Pictures are coming in from Solar Orbiter

One of the best things about astronomy is that it’s a never-ending supply of awesome visuals.  Almost every new mission or telescope provides new ways to see the universe, and when those are translated visually they can offer absolutely stunning images of some of the most interesting places in that universe.  Now humanity is starting to process the images from one of the newer missions to grace the heavens: the European Space Agency’s Solar Orbiter.  And boy are those images breathtaking.

The data the scientists are analyzing are collected using ten different instruments composed of both telescopes and in-situ instruments.  They have collaborated to provide data sets (and in some case images) of three very different phenomena.

The first data set focuses on that most unpredictable of environmental conditions – weather.  In this case though, it’s space weather, and specifically the solar winds that are occasionally emitted from the sun itself. Solar Orbiter’s in-situ instruments were able to calculate where the solar wind that was buffeting the spacecraft came from.  One particular wind they were monitoring in June 2020 seemed to come from near a “coronal hole”, where the sun’s magnetosphere allows the wind, which is normally contained on the sun itself, to be ejected out into space.

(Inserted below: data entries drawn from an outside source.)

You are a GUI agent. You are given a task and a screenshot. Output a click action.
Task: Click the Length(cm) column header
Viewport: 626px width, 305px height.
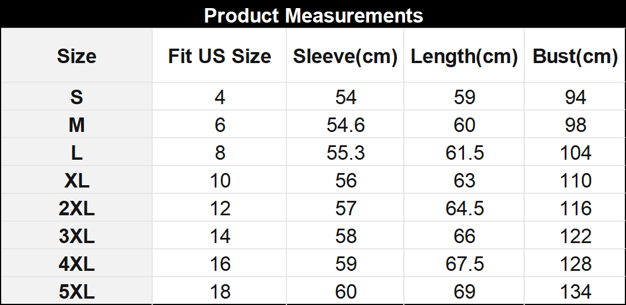(464, 56)
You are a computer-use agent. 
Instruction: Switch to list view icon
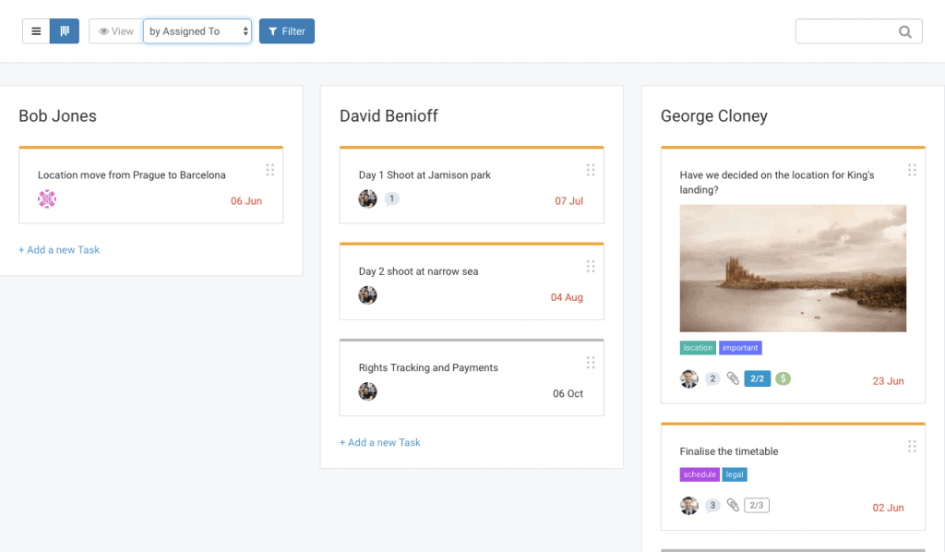[36, 31]

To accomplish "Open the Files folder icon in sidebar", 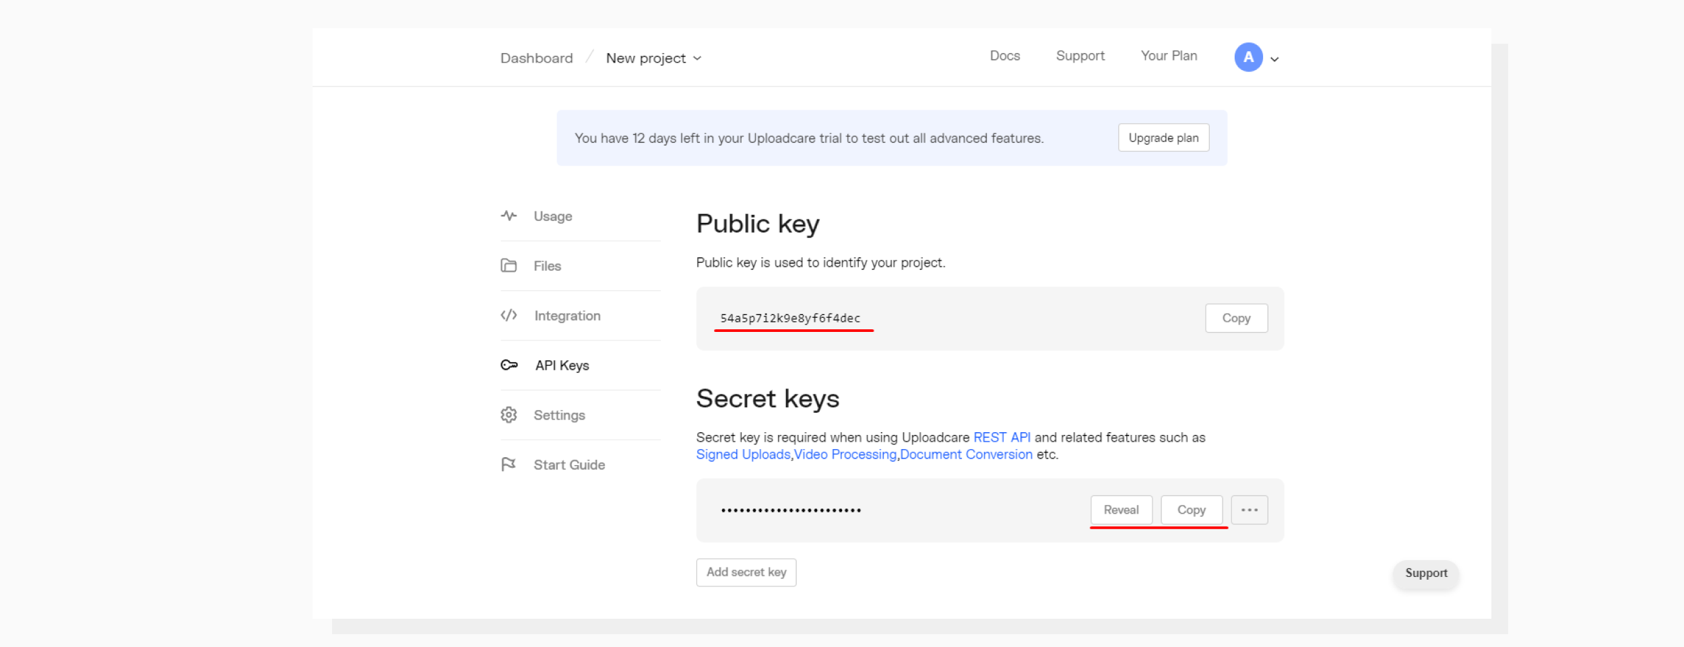I will 509,265.
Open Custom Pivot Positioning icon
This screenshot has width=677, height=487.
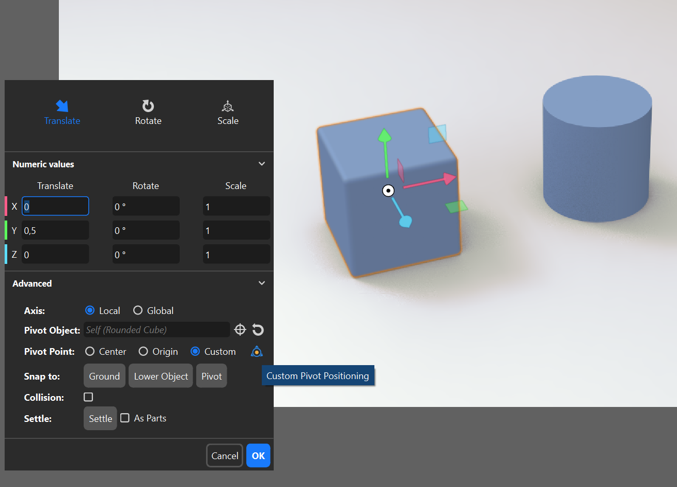click(257, 352)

Video showing some of the data captured by the Solar Orbiter.
Credit: ESA

Another interesting data set regarding space weather was the Solar Orbiter’s role in a multi-point assessment of a coronal mass ejection (CME).  The CME was directed as the Solar Orbiter while it was aligned between the sun and the Earth, so the CME continued past the orbiter and eventually hit Earth a few hours later.  Orbiting the Earth at the time was BepiColombo, ESA’s first mission to Mercury.  BepiColombo also picked up the signal for the CME as it hit the Earth.

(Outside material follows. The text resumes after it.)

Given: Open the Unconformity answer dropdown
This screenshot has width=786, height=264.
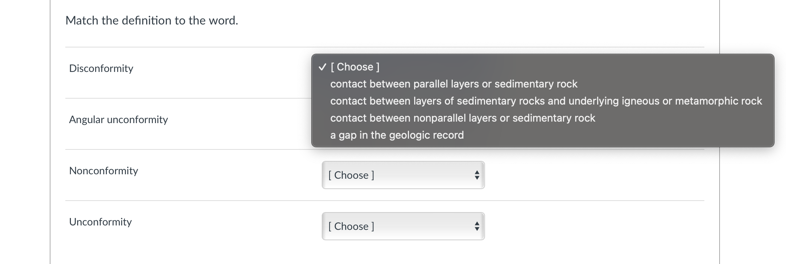Looking at the screenshot, I should pyautogui.click(x=403, y=226).
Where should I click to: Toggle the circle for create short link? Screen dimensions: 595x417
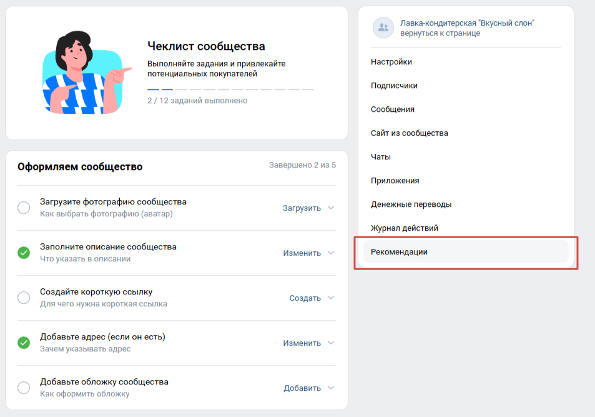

There was a third satellite that also contributed additional datapoints – Stereo-A, a NASA mission that has been observing the sun since 2006.  It originally picked up the CME as it was emitted from the sun, and was able to watch as it hit the Solar Orbiter and BepiColombo in turn.  Data points from all three of these platforms can be used to help analyze any interesting aspects of this, and potentially other, CMEs.

Graphic depiction the positions of the various instruments observing a recent CME.
Graphic depicting the various spacecraft that were involved in detecting the CME that hit Solar Orbiter back in April 2020.
Credit: ESA

Strangely, there was another probe that almost didn’t even notice the CME, even though it was designed specifically to detect phenomena like it.  SOHO, an orbiter that has been observing the sun since 1995, barely noticed when it was hit by the CME while in Earth’s L1 LaGrange point.  Additional data from the observatory would have led to an additional increase in the treasure trove already collected, but now scientists must puzzle over the data’s absence rather than its meaning.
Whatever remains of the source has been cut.